Carriers can also factor in their value as the main customer touchpoint. “We’ve seen them calculate the retail value of a transaction, and then subtract a fee for servicing the customer. Or, perhaps the operator would subtract a fee for agreeing to allow customers to pay for content with a credit card,” explains McNierney.

As mobile operators become more comfortable with partners and more adept at negotiating, they may move more toward Web-based portals for managing the terms and conditions with partners. Of course, with IMS, the hope is that a third party could have more real-time access into a portal so as to push content or take it out, based on trends.

“Visibility will be key, as operators have to open up access to buy-rates and any alterations to availability of content on servers,” notes Curt Champion, VP of market and product strategy for Convergys. He believes “open” or “off portal” environments will be necessary as partners and consumers ask for access to manipulate contract terms over the Web. “Any move to open up access to content providers could become a leg up in attracting the most innovative or popular content providers,” he says.

For now, however, most operators have a “walled garden” or “on portal” environment.

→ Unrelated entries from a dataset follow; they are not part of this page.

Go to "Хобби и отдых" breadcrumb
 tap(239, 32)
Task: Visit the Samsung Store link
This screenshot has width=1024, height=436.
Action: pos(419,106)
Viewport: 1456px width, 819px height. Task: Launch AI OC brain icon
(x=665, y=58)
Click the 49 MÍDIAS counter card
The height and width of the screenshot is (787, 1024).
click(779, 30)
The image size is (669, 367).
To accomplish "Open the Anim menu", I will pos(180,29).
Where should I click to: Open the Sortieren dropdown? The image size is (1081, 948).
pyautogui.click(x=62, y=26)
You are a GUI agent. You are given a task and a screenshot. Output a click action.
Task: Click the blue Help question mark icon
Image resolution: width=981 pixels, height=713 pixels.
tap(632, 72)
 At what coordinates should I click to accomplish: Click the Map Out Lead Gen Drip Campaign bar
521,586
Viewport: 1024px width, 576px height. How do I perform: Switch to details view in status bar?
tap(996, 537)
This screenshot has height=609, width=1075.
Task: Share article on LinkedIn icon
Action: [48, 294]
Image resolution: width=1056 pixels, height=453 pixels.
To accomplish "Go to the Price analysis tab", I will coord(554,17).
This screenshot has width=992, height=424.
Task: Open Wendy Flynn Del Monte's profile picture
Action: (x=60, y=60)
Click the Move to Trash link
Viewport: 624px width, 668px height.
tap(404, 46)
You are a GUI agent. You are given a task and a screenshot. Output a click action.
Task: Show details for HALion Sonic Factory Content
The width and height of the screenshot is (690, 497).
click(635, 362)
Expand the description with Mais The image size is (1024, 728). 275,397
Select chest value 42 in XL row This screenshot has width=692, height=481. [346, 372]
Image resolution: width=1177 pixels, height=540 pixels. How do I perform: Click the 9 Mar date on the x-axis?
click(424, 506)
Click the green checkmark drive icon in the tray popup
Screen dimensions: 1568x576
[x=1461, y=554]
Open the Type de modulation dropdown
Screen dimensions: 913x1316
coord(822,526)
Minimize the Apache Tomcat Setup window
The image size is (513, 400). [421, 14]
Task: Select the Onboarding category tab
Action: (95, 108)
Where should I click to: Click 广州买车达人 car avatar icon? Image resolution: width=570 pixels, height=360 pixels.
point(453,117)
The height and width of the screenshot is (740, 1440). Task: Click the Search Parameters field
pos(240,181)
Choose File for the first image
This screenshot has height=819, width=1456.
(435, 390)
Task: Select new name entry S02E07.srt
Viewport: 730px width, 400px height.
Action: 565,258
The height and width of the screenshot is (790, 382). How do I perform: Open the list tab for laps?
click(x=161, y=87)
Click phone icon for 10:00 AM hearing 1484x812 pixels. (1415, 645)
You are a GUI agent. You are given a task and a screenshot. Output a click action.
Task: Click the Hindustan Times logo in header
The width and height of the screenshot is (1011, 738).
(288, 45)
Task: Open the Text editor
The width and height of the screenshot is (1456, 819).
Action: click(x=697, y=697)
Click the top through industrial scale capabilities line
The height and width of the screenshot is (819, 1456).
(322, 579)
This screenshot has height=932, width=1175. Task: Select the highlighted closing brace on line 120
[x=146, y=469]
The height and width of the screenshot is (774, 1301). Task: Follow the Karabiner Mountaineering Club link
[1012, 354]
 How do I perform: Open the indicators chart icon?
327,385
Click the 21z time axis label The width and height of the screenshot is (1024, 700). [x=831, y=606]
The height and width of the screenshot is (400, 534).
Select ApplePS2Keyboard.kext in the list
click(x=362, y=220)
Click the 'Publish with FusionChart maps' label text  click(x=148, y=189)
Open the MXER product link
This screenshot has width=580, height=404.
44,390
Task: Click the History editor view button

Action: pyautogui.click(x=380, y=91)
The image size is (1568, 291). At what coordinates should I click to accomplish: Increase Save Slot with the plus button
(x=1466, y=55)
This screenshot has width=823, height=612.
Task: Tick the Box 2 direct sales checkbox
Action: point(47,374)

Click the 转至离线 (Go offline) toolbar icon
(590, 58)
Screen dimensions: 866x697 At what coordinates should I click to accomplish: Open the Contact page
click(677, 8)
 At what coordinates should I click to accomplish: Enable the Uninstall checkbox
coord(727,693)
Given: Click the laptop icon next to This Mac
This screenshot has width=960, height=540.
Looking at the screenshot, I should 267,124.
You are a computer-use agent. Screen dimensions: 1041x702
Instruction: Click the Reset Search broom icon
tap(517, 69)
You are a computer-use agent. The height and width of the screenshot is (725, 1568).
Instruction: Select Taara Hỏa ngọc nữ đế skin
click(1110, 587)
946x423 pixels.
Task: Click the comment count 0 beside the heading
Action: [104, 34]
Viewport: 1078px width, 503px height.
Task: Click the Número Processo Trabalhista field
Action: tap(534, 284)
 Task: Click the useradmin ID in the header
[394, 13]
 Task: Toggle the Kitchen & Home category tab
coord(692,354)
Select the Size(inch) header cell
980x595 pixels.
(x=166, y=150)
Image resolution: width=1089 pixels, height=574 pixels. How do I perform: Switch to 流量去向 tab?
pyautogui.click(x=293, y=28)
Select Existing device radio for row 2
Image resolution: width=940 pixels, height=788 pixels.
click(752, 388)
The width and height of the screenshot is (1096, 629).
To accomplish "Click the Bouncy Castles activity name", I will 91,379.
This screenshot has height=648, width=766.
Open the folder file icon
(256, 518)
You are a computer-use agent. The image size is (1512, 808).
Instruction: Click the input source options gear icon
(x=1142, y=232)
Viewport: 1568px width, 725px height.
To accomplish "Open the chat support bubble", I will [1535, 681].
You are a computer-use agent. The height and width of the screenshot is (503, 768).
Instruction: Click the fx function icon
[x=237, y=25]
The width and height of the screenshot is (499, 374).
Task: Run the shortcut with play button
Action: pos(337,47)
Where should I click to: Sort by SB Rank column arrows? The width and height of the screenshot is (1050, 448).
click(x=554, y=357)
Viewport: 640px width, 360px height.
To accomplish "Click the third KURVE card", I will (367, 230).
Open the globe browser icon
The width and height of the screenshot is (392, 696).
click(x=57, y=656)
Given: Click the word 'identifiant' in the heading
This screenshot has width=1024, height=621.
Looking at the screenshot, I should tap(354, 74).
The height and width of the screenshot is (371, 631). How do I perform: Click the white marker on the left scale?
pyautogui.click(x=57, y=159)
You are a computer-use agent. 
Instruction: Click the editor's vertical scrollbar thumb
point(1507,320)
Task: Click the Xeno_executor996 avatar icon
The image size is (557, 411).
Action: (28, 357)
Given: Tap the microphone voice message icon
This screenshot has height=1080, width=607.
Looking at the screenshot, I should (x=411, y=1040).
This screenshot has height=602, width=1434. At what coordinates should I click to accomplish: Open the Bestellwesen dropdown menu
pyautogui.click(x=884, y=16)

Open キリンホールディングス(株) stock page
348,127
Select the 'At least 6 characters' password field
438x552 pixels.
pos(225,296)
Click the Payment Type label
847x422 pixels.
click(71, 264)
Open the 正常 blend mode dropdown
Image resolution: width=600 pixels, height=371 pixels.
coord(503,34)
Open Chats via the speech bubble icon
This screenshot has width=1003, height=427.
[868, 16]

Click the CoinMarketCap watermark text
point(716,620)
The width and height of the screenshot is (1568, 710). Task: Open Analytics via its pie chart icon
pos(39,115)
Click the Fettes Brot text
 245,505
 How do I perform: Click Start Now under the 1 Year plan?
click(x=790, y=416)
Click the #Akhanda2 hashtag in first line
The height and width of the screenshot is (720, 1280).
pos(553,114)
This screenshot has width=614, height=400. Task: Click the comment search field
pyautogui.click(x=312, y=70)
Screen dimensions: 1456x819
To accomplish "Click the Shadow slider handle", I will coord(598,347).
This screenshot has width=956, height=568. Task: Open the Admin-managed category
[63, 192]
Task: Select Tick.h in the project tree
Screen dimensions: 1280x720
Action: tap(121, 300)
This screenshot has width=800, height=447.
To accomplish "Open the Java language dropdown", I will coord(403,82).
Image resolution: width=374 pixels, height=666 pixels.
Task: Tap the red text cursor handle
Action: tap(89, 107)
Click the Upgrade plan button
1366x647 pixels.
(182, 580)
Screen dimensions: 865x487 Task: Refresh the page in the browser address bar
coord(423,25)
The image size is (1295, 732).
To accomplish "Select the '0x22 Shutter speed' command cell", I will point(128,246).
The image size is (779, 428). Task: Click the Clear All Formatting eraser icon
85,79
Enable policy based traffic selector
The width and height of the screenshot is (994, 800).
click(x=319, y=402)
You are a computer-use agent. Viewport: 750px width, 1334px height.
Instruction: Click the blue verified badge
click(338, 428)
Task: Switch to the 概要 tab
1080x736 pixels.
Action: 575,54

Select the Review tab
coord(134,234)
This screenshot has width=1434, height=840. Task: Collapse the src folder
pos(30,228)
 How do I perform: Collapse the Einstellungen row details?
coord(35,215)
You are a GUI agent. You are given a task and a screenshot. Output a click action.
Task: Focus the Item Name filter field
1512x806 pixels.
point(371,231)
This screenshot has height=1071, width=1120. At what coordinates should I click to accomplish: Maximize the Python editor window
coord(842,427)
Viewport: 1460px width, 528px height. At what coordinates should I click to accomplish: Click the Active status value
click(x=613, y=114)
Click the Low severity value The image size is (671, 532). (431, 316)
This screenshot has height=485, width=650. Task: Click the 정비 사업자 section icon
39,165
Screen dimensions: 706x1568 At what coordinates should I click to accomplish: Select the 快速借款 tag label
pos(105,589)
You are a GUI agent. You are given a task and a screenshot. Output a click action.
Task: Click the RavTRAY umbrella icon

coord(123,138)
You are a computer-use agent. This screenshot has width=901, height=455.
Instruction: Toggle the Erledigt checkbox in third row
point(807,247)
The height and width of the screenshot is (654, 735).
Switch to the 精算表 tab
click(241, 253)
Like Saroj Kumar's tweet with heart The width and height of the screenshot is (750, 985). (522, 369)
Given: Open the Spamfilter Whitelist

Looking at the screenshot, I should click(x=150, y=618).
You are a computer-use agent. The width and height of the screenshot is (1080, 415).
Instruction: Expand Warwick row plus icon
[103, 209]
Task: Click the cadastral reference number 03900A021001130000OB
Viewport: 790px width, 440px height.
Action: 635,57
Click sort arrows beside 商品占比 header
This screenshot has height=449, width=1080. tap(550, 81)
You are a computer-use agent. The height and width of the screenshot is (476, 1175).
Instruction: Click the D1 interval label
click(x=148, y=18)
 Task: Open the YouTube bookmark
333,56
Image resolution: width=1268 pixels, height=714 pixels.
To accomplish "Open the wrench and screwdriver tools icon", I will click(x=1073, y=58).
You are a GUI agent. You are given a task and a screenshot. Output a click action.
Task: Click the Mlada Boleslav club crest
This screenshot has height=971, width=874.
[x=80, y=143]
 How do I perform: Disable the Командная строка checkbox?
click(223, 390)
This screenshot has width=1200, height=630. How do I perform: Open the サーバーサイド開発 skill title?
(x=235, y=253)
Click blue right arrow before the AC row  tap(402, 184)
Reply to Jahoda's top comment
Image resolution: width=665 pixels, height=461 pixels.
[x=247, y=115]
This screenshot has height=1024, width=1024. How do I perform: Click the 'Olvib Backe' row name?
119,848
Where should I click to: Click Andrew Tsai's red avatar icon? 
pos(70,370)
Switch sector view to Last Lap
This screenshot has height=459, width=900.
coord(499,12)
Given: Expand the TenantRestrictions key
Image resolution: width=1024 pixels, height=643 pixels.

That may change soon, as nontraditional and potential competitors for the consumer dollar change their business models to accommodate consumer desires, such as AOL making its content available to anyone who wants to consume it.

Where To Put PRM?

The development of partner and customer portals will rely heavily on partner relationship management (PRM) and how successfully operators manage the growing number of relationships with third parties. As content types become more numerous, it becomes more difficult to know who owns the content and what digital rights rules apply. For example, there might be different terms or conditions for animated versus still images, or different rules for using company logos on games versus videos.

Traditionally, functions of PRM fell into the hands of finance and settlement or other groups outside billing; however, the billing domain needs PRM now that the retail mindset is more important.

Indeed, traditional billing systems were not built around the retail concept of the “4 p’s”—product, price, promotion and placement.

PRM traditionally focused on settlements, the process of on-boarding a partner, integrating without big-project time and money, and establishing the proper merchandising tools, advice of charge and AAA, so payment and settlement is somewhat unruly right now. Billing doesn’t have the time or budget to worry about settlement, so there’s a split that is becoming a bit of a problem—especially when considering how to capitalize on impulse buys where settlements need to be calculated right away.

PRM is becoming a layer over settlement and over rating engines, but in many ways it must become an extension of CRM, particularly if carriers want to put the onus on the content providers to manage themselves someday.

Because mediation plugs into PRM for content charging, the operator has to decide where things like credit card transactions or micropayments may happen someday—whether in mediation, or some sort of standalone PRM system, or a CRM system and so on.

“Operators have to look ahead to consider what will happen if they have 300 or 500 content providers attaching to their back office someday,” says Amdocs’ Roger Parks, VP for Qpass.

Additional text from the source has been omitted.